**** Supplied data ****

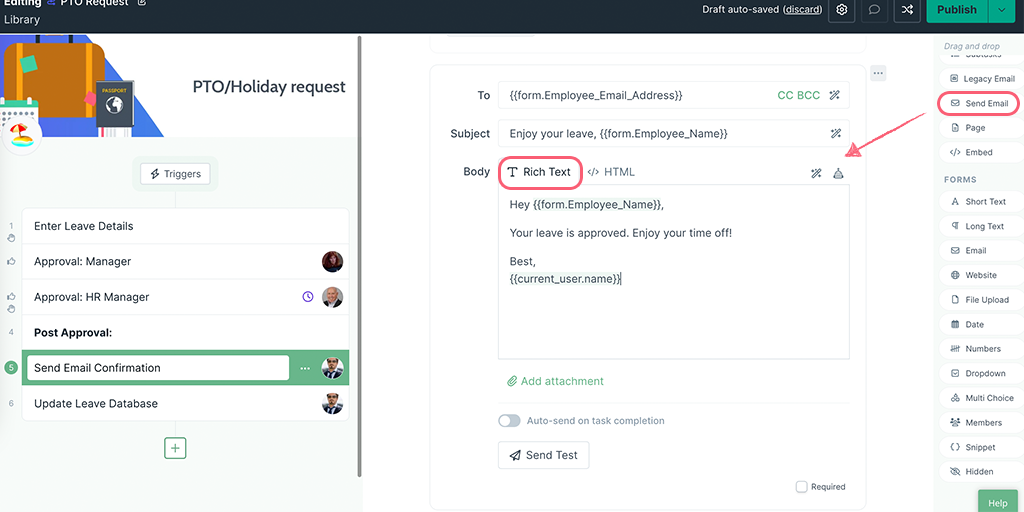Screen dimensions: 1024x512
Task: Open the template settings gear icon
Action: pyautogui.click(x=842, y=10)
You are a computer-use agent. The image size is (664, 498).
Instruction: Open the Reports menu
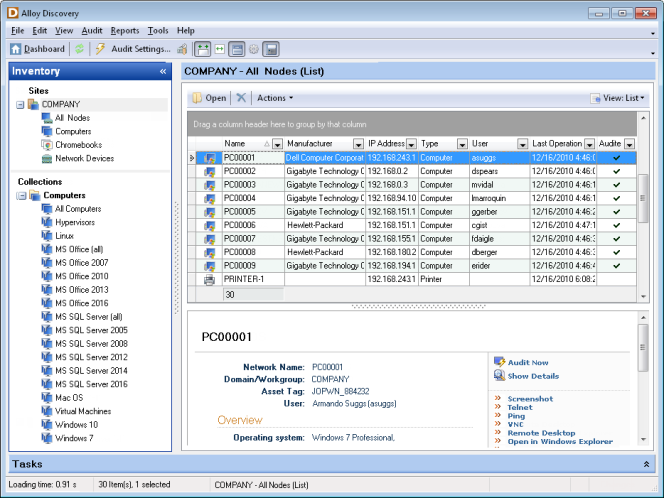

****
**** Supplied data ****

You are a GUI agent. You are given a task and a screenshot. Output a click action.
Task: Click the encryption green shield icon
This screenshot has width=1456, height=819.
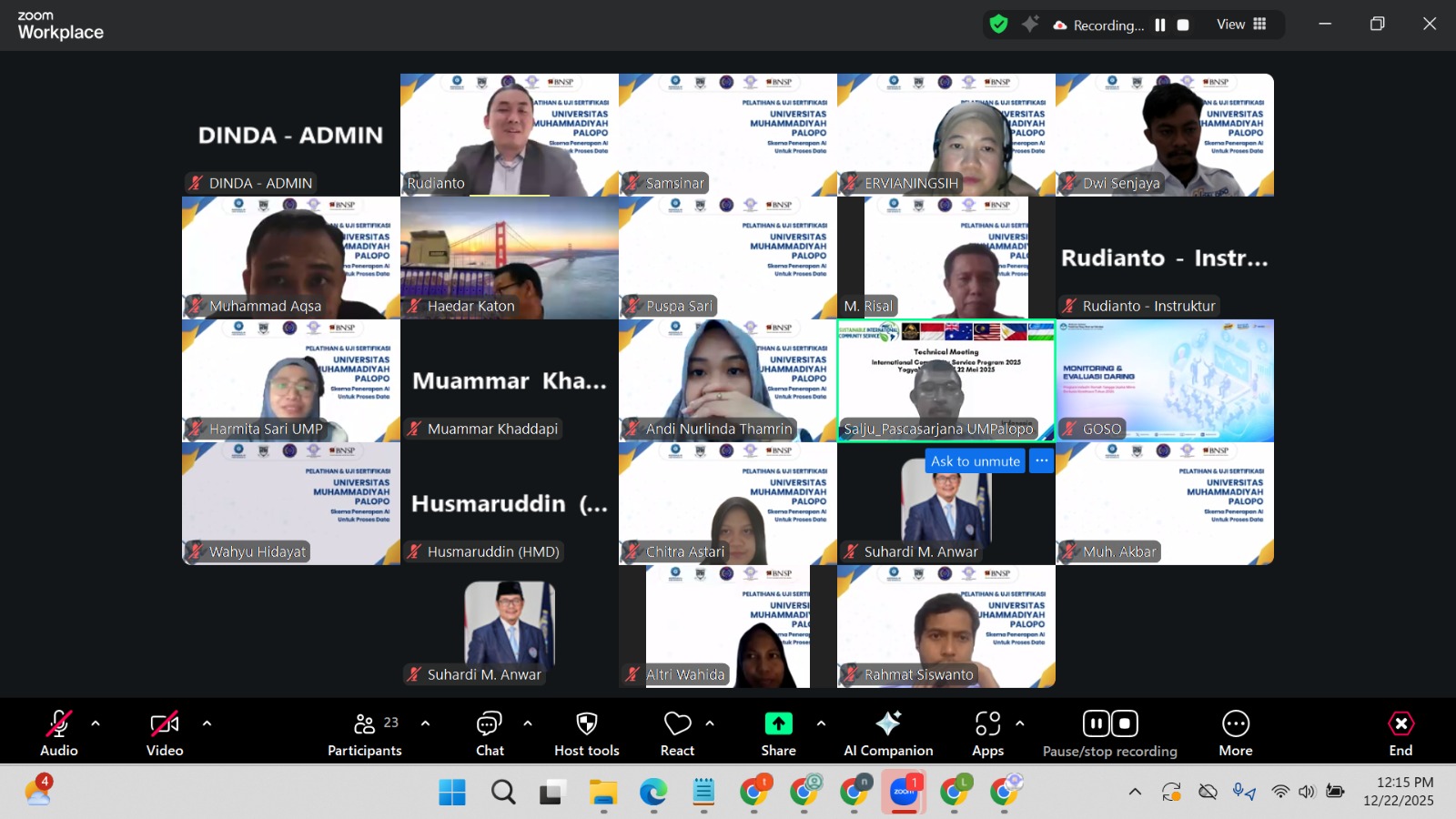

****
**** Supplied data ****

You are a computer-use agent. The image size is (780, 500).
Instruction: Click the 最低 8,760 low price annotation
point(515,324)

****

__Task__
Could you set down, exactly as written, the lines above between the one holding "You are a GUI" and the one holding "This screenshot has width=1456, height=819.", inclusive, and nothing more?

__Response area__
You are a GUI agent. You are given a task and a screenshot. Output a click action.
Task: Click the encryption green shield icon
This screenshot has width=1456, height=819.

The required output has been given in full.